Marketable vs Non-Marketable Securities
Marketable Securities |
Non-Marketable Securities |
They can be freely traded in the secondary market. | Certain restrictions impose limitations on the free trading of non-marketable investment securities in the secondary market. |
Marketable securities have both market value, which fluctuates as per the demand in the market for the particular security, and intrinsic or book value. | They are not actively traded on the secondary market, which means they do not possess a market value. Instead, these securities are typically evaluated based on their intrinsic value. |
They carry a high level of risk, and their return is subject to market fluctuation. | They carry a low level of risk, and the return is generally higher. |
Benefits of Non-Marketable Securities
- They provide a guaranteed rate of return.
- The return is generally higher than marketable securities.
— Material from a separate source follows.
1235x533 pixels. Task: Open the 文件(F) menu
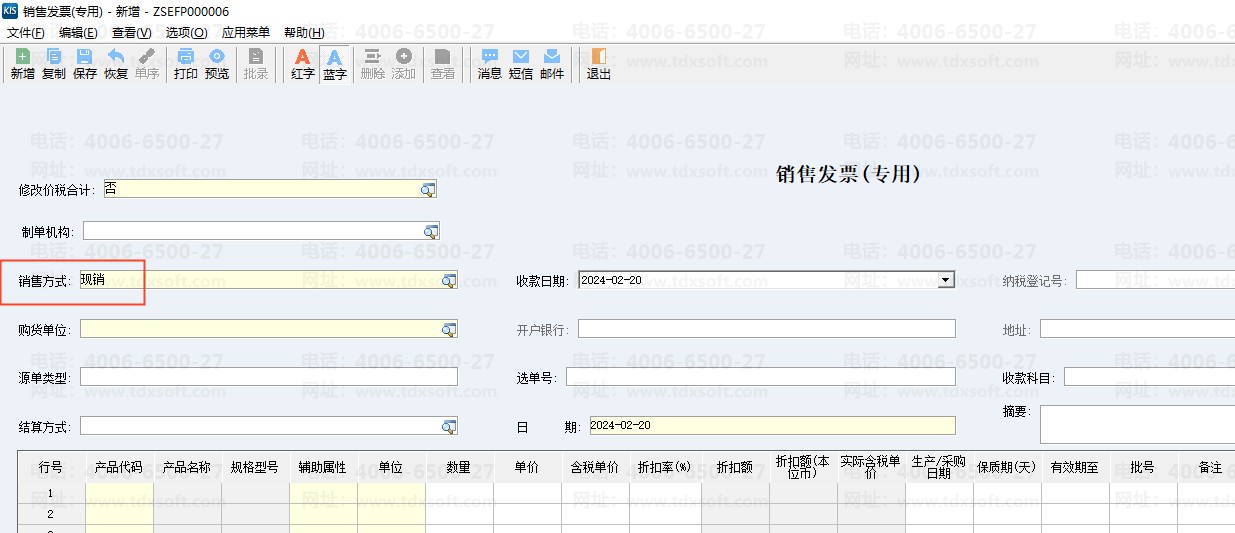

Further, due to the guaranteed rate of return, they carry low risk.
- It remain unaffected by volatility fluctuations resulting from changes in market demand because they are not traded on the secondary market.
- This lack of market trading shields these securities from price swings and speculative influences.
Drawbacks of Non-Marketable Securities
- They are highly non-liquid, so an investor with a quick need for cash will find these securities useless for his circumstances.
- Generally, these securities have guaranteed returns, which also means an opportunity loss would not provide a higher rate of return in case of good market conditions. On the other hand, marketable securities will provide a higher return in case of improved market conditions.
Conclusion
An investor should consider his circumstances, such as whether they want liquidity in the near future or guaranteed return in the long term. It also depends upon the risk appetite of the investors. When making investment decisions, it is important to consider multiple combinations of investment objectives or factors.